What if schools like Yale, which has been around since before the country was founded, did an analysis and decided, "It is better for the future of the nation if we teach critical thinking, morality, ethics, history and leadership skills to idiotic wealthy and powerful children (GW Bush, Don Trump Jr), because like it or not, those children will have an outsized impact on the world, rather than only teach the top .1% smartest kids, who are capable of learning on their own without us."

Why can't a school decide that dumb legacies are actually the most important people to educate?


They can, of course. And anyone who spends a lot of time around legacy admits knows your characterization is correct.

But that doesn’t mean the rest of us have to admire the quality of the graduates of the school. The schools are welcome to lean even further into their origin stories of being finishing schools for the wealthy legacies. And the rest of us are free to see the reputation of the schools be shaped accordingly.
Anonymous
Anonymous wrote:
Anonymous wrote:
Anonymous wrote:Yale has traditionally been a home for conservative Republicans: William Howard Taft, his son Robert Taft ("Mr. Republican"), Bush the elder and Bush the younger. William F. Buckley, Jr. the father of modern conservatism. Not sure if that is true any more.


Yale has intentionally cultivated an atmosphere with a mix of viewpoints.


No need to bootlick Yale. That’s just a vague way to state that Yale is a MAGA/GOP spawn point. Ron DeSantis, JD Vance, Bush, etc…yuck. This isn’t exclusive to Yale (HLS + Princeton + Penn are notable offenders) but I’ve never seen MAGA spawn from places like Columbia, UChicago, WASP, etc, because those schools actually force you to examine a wide range of subjects through core curriculums and the liberal arts. Interesting to see how schools that don’t care about exposing students to a wide range of academic fields end up spawning some of the most devilish creatures on earth.


Weird take. Yale is very very far from a MAGA GOP spawn point. Clearly you know nothing about Yale (other than googling some grads) and didn't even read the report or else you would not say this. The conservatives/right/Republicans have long been in the minority at Yale, but they do have a presence. Like I said, Yale intentionally draws in a mix of viewpoints in its student body, unlike some other schools that are a total bubble of one side or the other. I think this mix is a good thing - even when there are some who are yes, yuck. Clearly you don't.
Anonymous
Anonymous wrote:
Anonymous wrote:I find it interesting that people seem to think private universities are required to accept and educate the "smartest" kids that apply, however you define smartest (test scores, GPA, rigor, etc).

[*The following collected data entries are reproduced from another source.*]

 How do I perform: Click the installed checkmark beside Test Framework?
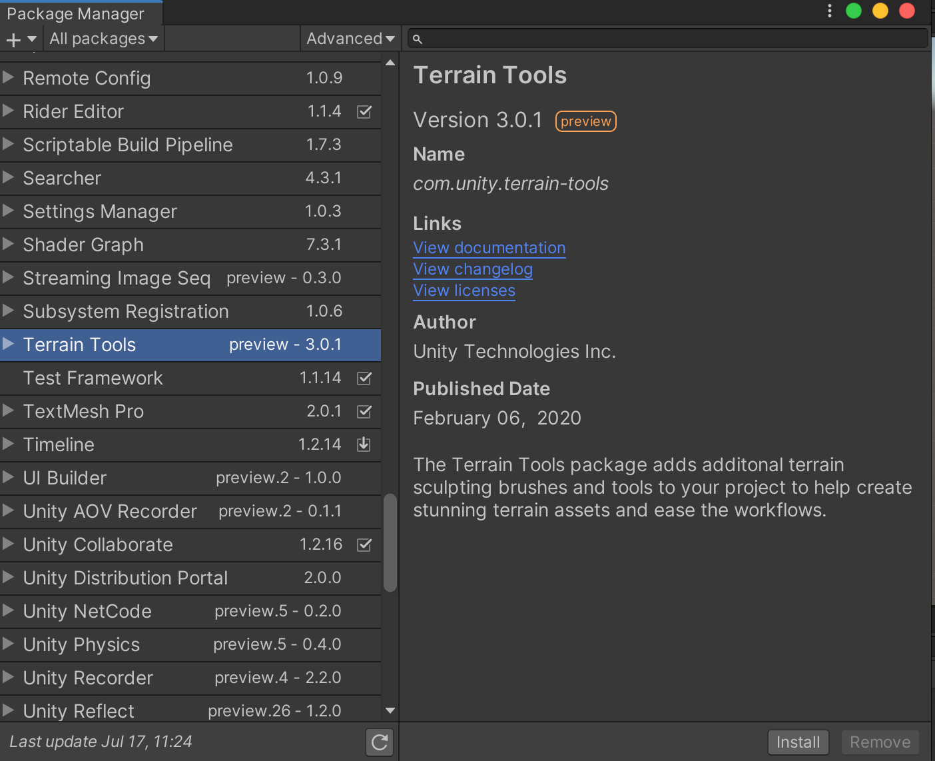(364, 378)
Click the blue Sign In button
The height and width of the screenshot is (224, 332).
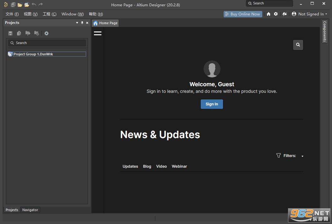point(212,104)
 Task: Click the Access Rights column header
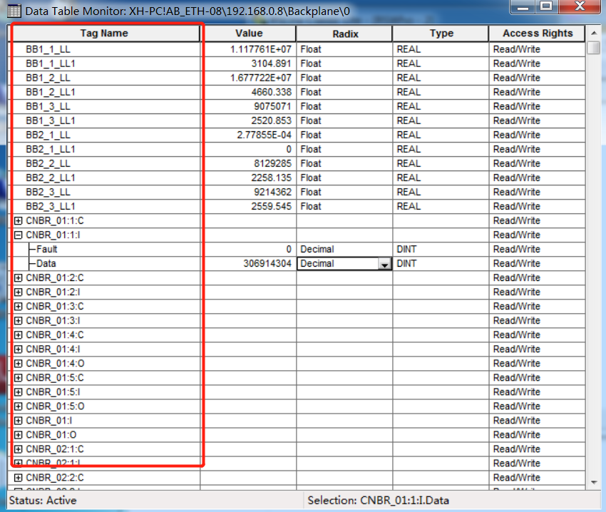click(x=537, y=34)
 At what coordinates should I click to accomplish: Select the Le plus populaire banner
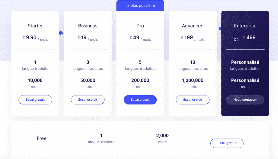[140, 5]
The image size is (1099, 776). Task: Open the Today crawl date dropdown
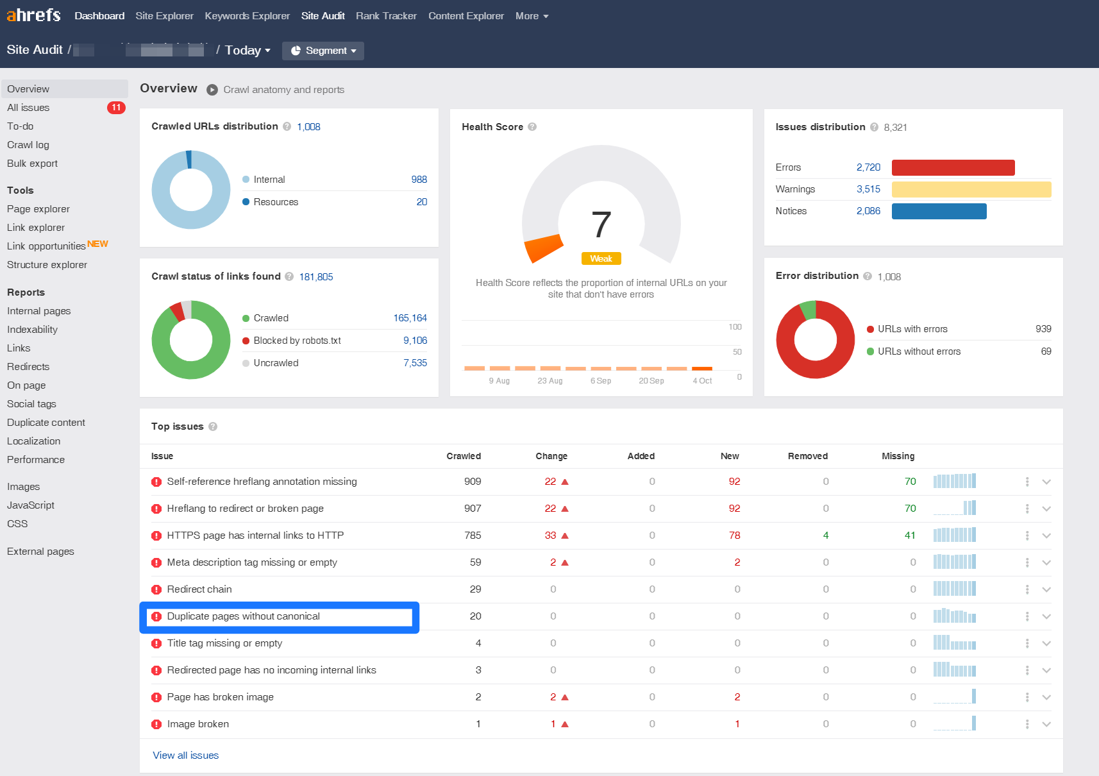(247, 51)
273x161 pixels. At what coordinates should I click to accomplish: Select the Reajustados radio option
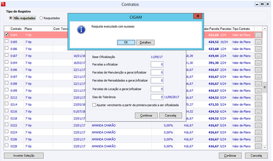point(41,18)
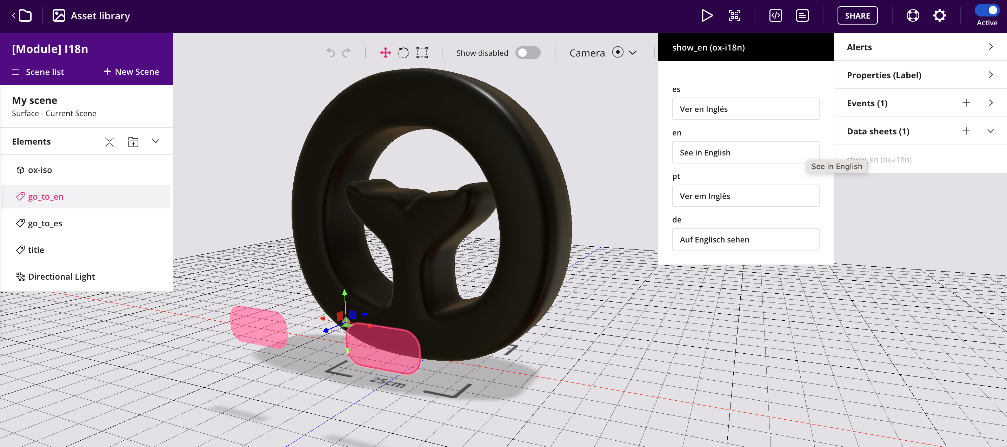Open the QR code panel icon
This screenshot has height=447, width=1007.
tap(735, 15)
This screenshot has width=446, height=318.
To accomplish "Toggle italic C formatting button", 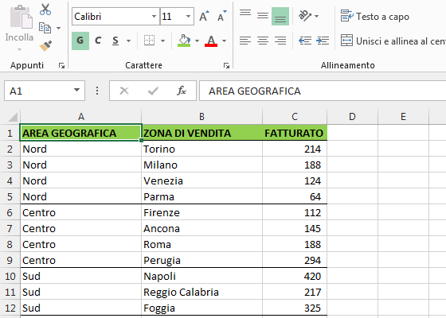I will point(98,41).
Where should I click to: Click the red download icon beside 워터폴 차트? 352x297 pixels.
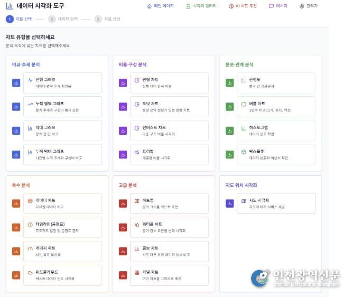point(123,227)
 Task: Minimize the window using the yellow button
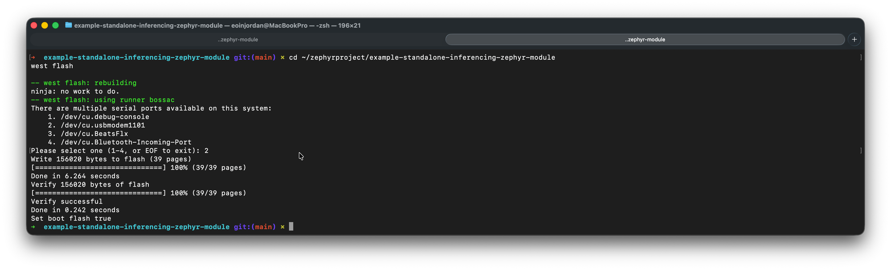click(45, 25)

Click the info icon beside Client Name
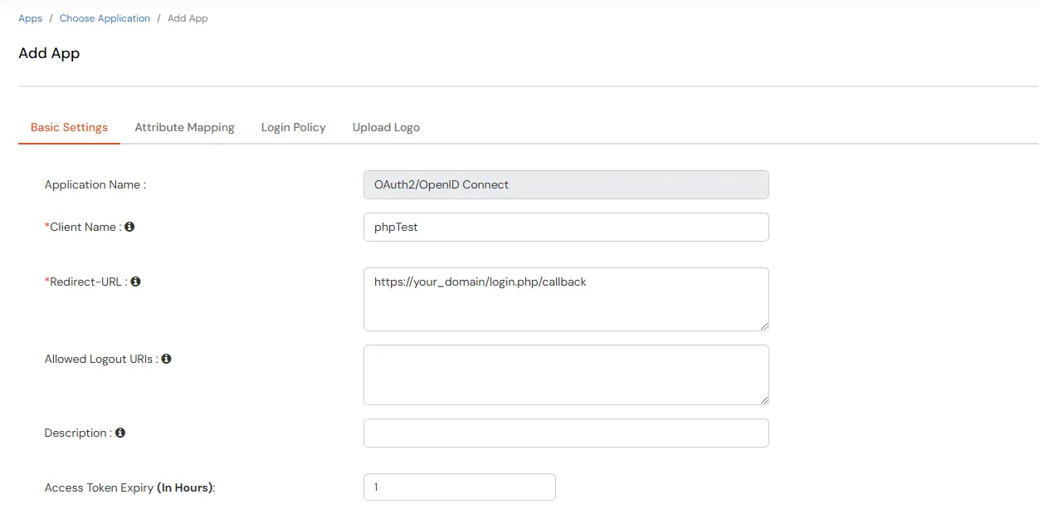coord(129,226)
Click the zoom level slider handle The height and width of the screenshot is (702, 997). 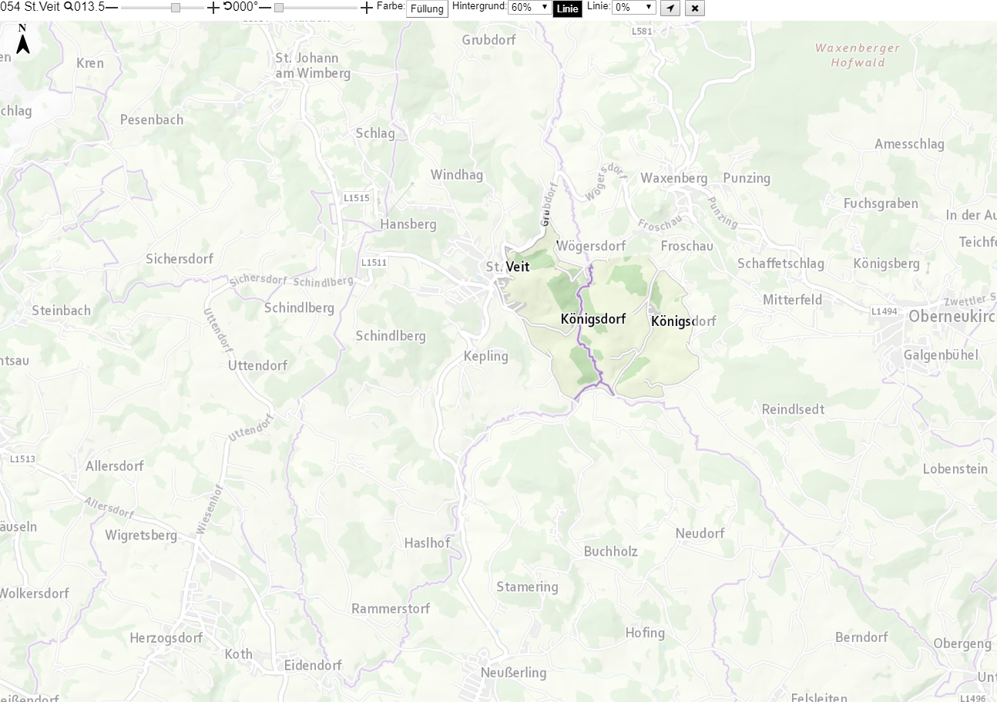tap(176, 7)
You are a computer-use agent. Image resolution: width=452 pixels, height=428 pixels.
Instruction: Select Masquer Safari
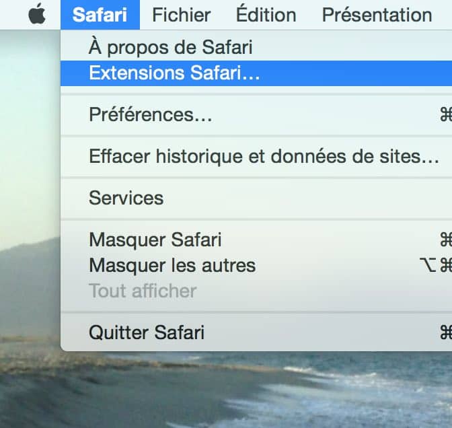(256, 240)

What if schools like Yale, which has been around since before the country was founded, did an analysis and decided, "It is better for the future of the nation if we teach critical thinking, morality, ethics, history and leadership skills to idiotic wealthy and powerful children (GW Bush, Don Trump Jr), because like it or not, those children will have an outsized impact on the world, rather than only teach the top .1% smartest kids, who are capable of learning on their own without us."

Why can't a school decide that dumb legacies are actually the most important people to educate?


They can, of course. And anyone who spends a lot of time around legacy admits knows your characterization is correct.

But that doesn’t mean the rest of us have to admire the quality of the graduates of the school. The schools are welcome to lean even further into their origin stories of being finishing schools for the wealthy legacies. And the rest of us are free to see the reputation of the schools be shaped accordingly.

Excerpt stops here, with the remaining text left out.